Thirdspace: how spaces are experienced and remade Premium
The Hindu
Explore the concept of Thirdspace in urban environments, where lived experiences shape space beyond physical and imagined dimensions.
Have you noticed how in cities, we see places like Chinatown, Afghan Street, or Bengali corners? These are not the official names of those places, but the moment you enter them, you notice how different they are from the formal city around them. They are culturally vibrant and largely built by and for communities that don’t belong to the region or country where the city exists. Such spaces, rich with life and meaning but unaccounted for in maps, are best understood through the concept of Thirdspace.
Thirdspace tells us that space is not just something we live in; it’s something that lives in us. Shaped by emotion, identity, power, and resistance, it urges us to see how places such as street corners or protest sites are far more than physical locations. They are lived, remembered, and reimagined.
This concept was introduced by Edward Soja in his book Thirdspace: Journeys to Los Angeles and Other Real-and-Imagined Places (1996), which builds on the influential work of French philosopher Henri Lefebvre in The Production of Space (1974). Soja expands Lefebvre’s idea of spatial triad into what he calls the trialectics of spatiality — a way of seeing space through three interrelated dimensions: Firstspace, Secondspace, and Thirdspace.

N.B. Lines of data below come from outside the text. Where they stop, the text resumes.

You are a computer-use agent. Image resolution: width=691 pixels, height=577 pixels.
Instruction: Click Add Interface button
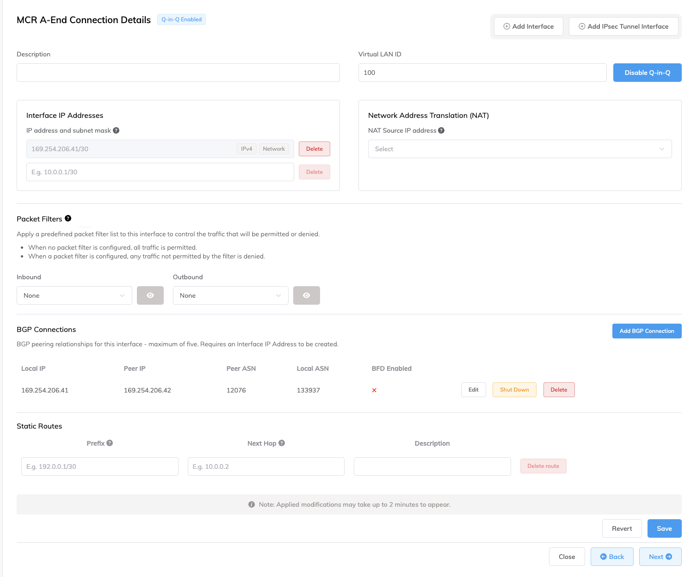(528, 26)
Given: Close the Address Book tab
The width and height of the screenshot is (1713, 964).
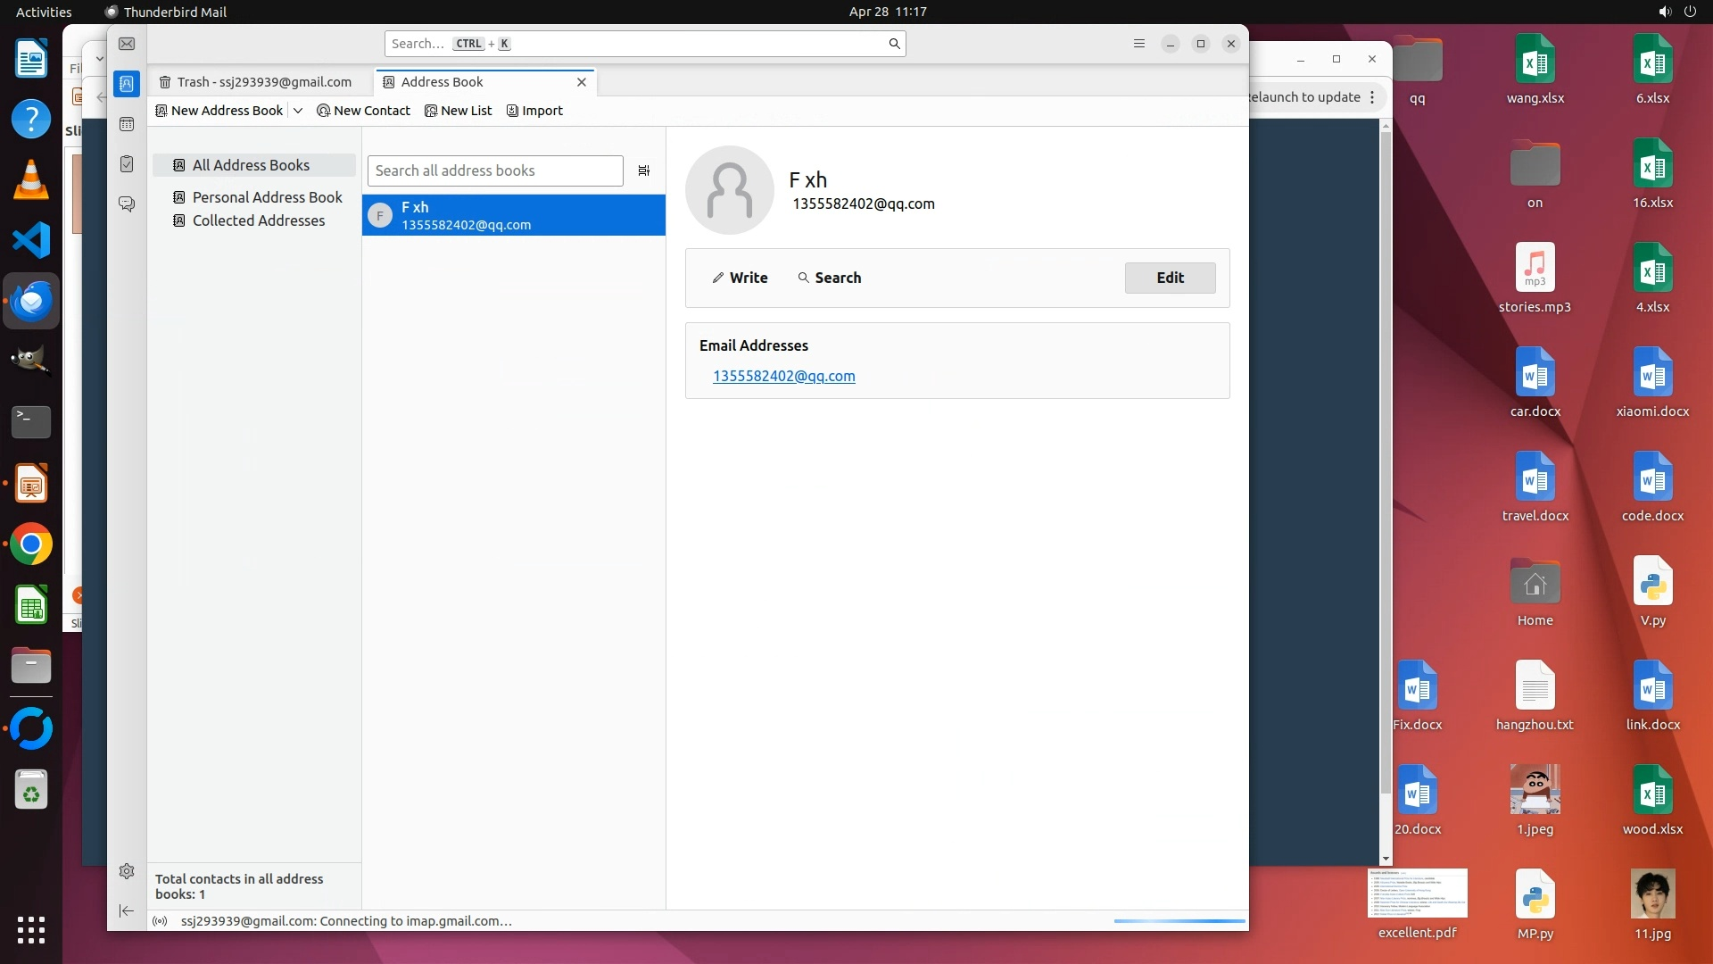Looking at the screenshot, I should [582, 82].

A city can be measured by its buildings or population density. That’s one kind of spatial understanding. But if you think about who planned the city, where certain communities live, and how zoning laws shape who belongs where, you’re entering another kind of understanding. Finally, if you ask people how they live, remember, or resist in those places, you will have, yet again, a different understanding of space.
Firstspace (the perceived physical space) refers to the material space we can touch, measure, and map. It includes roads, buildings, parks, rivers, and railway tracks; everything you can record with data. While it seems neutral or objective, it is anything but. The physical placement of slums at city margins or the clustering of communities by religion or caste reflects histories of power and inequality. Firstspace is the focus of statistics, maps, and urban planning. And while it tells us what is there, it doesn’t always explain why or for whom it was built.
Secondspace (the conceived ideological space) is how space is imagined and controlled by those with power, including urban planners, governments, and developers. This space is created in blueprints, master plans, zoning laws, and design philosophies. It reflects ideological visions about what space should be. For example, a city plan may declare a neighbourhood as a “commercial zone” or mark certain areas as “unsafe.” These decisions are not just technical, they reflect values, biases, and priorities. Colonial maps, gentrification projects, and housing segregation are all examples of Secondspace at work.
Thirdspace (the lived and experienced space) is where people actually live, remember, resist, and build meaning. It blends the physical (Firstspace) and the imagined (Secondspace) and goes beyond them. It’s not something you can fully map or plan. Think of a government-assigned refugee colony, perhaps originally called First Main Street, where Afghan migrants live. It was not designed to be anything more than a housing zone. But over time, it transforms into a cultural hub — for instance, a street market during Eid, a place of music, food, and memory. The community itself brings meaning to the place and transforms it. That transformation, that layering of emotion, identity, and politics, is Thirdspace.